Jacques Camatte quitte, avec quelques militants dont Roger Dangeville, le Parti communiste international en pour protester contre une orientation qu'il juge activiste et non conforme à une stricte orthodoxie marxiste[2],[3]. Il fonde en 1967 la revue Invariance, qui a une grande influence dans une partie de l'ultra-gauche française et internationale[1],[2]. Invariance connaît quatre séries successives : série I (1967-69), série II (1971-75), série III (1975-1983) et série IV (1986-1996), alternant entre publications ronéotypées et imprimées[2].
À partir de 1969, Camatte développe avec Gianni Collu la théorie des « rackets », une critique radicale de toute organisation politique structurée. Selon eux, le capital ayant pris le contrôle total de la société, tous les partis politiques — y compris révolutionnaires — ne sont plus que des « rackets », c'est-à-dire des organisations qui se disputent les « restes du prolétariat » dans une « concurrence obscène », mais qui sont « identiques dans leur être ». Ces formations politiques, loin de représenter une alternative au capitalisme, manifestent d'après Camatte et Collu l'absence de la lutte des classes et « réalisent les exigences de fixation du capital » en théorisant le prolétariat tel qu'il existe dans le système actuel plutôt que de favoriser son dépassement. Pour Camatte et Collu, le prolétariat n'a donc pas à dépasser ces organisations, mais à les « détruire », car toute forme d'organisation politique ouvrière a disparu, remplacée par ces structures parasitaires qui perpétuent la domination capitaliste sous couvert d'opposition[1].
Il prône alors l'émergence d'un « Homo Gemeinwesen » (littéralement un « être communautaire », soit un nouveau type d'humain orienté vers la vie collective) par un rejet total du monde capitaliste plutôt qu'une réforme du système existant, et un retour à la Gemeinwesen, ou « communauté humaine » (des rapports sociaux directs et authentiques, sans les médiations du capital et de l'État), seule alternative à l'extinction de l'espèce[1].
Après avoir publié en 1974 un recueil de textes de Bordiga (Bordiga ou la passion du communisme, Spartacus) et en 1975 La Structure économique et sociale de la Russie d'aujourd'hui, il se heurte à l'opposition de la direction italienne du Parti communiste international lorsqu'il veut publier un autre recueil chez Bourgois.
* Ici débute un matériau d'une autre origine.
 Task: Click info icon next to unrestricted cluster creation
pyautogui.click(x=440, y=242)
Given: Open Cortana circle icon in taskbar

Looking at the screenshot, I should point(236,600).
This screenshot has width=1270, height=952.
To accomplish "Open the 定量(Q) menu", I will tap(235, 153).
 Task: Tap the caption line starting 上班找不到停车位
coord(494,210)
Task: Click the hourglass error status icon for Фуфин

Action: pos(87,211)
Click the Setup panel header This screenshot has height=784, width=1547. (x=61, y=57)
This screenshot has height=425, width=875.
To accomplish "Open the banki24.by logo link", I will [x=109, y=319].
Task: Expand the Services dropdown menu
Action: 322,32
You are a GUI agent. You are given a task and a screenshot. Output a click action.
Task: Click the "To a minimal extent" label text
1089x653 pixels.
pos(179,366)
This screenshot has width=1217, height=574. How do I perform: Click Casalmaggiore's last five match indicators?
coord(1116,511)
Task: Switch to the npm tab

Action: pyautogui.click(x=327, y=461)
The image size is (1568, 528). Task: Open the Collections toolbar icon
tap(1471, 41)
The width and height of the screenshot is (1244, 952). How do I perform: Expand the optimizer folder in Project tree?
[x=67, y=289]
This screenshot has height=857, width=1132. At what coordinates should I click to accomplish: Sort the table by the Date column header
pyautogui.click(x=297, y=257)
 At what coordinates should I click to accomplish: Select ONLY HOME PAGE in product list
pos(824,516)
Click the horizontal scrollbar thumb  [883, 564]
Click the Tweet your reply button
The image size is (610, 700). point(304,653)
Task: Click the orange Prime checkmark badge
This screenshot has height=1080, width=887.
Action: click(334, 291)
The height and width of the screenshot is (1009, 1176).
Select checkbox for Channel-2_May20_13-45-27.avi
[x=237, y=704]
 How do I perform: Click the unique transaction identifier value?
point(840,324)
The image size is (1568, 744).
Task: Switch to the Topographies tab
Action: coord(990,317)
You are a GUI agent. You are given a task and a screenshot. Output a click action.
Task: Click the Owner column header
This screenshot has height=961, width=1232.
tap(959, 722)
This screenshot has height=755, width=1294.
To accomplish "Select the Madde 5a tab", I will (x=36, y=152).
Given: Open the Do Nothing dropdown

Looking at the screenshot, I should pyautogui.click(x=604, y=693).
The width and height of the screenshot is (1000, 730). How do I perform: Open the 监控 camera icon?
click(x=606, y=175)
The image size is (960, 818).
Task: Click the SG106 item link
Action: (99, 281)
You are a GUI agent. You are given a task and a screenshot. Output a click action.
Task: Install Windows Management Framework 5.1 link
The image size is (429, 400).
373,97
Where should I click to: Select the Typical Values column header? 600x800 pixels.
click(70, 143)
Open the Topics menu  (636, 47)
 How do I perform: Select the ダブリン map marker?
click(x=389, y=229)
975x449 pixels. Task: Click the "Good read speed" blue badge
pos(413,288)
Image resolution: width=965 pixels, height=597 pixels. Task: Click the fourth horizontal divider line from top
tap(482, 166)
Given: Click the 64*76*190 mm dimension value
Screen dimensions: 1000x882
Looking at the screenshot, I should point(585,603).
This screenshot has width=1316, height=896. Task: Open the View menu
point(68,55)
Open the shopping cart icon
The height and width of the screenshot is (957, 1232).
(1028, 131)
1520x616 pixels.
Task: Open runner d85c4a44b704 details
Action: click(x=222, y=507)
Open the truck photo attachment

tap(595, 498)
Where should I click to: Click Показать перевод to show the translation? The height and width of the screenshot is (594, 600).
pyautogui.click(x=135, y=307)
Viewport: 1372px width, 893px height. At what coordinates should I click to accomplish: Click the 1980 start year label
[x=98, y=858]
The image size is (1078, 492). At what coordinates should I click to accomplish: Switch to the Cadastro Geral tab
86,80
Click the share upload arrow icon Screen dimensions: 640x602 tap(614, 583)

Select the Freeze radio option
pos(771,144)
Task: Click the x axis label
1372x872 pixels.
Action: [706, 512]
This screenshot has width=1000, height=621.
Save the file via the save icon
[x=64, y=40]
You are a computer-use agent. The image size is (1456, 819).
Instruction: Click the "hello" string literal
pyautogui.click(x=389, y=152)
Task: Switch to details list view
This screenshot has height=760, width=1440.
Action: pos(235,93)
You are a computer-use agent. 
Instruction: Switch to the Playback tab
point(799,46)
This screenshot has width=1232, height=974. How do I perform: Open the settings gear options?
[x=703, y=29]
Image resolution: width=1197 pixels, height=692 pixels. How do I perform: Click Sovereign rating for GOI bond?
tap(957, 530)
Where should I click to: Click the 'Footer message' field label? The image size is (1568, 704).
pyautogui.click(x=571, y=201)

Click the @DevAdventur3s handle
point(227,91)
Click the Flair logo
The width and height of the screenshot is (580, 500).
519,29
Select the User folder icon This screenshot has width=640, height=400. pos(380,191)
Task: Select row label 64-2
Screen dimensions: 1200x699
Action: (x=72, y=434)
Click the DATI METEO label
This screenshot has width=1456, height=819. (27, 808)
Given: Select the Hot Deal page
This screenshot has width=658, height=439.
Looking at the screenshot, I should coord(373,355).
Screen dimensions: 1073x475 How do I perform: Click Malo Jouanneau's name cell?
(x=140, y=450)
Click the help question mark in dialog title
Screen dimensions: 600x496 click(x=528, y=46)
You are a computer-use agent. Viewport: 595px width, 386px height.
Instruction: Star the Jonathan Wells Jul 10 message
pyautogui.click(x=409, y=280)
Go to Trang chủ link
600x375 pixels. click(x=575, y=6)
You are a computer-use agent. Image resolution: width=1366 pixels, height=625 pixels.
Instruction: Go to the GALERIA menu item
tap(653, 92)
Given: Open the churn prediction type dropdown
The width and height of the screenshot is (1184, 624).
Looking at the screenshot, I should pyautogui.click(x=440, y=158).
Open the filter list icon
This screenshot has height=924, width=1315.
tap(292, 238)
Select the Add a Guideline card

Bruno Maffi, directeur de Programma comunista, envoie une missive exigeant la suppression de la préface de Camatte et revendiquant un droit de regard total sur toute édition des œuvres de Bordiga. La direction milanaise menace Bourgois d'un procès pour « édition pirate », ce qui contraint l'éditeur à abandonner le projet. L'ouvrage est finalement publié en 1978 par les éditions Spartacus de René Lefeuvre[2].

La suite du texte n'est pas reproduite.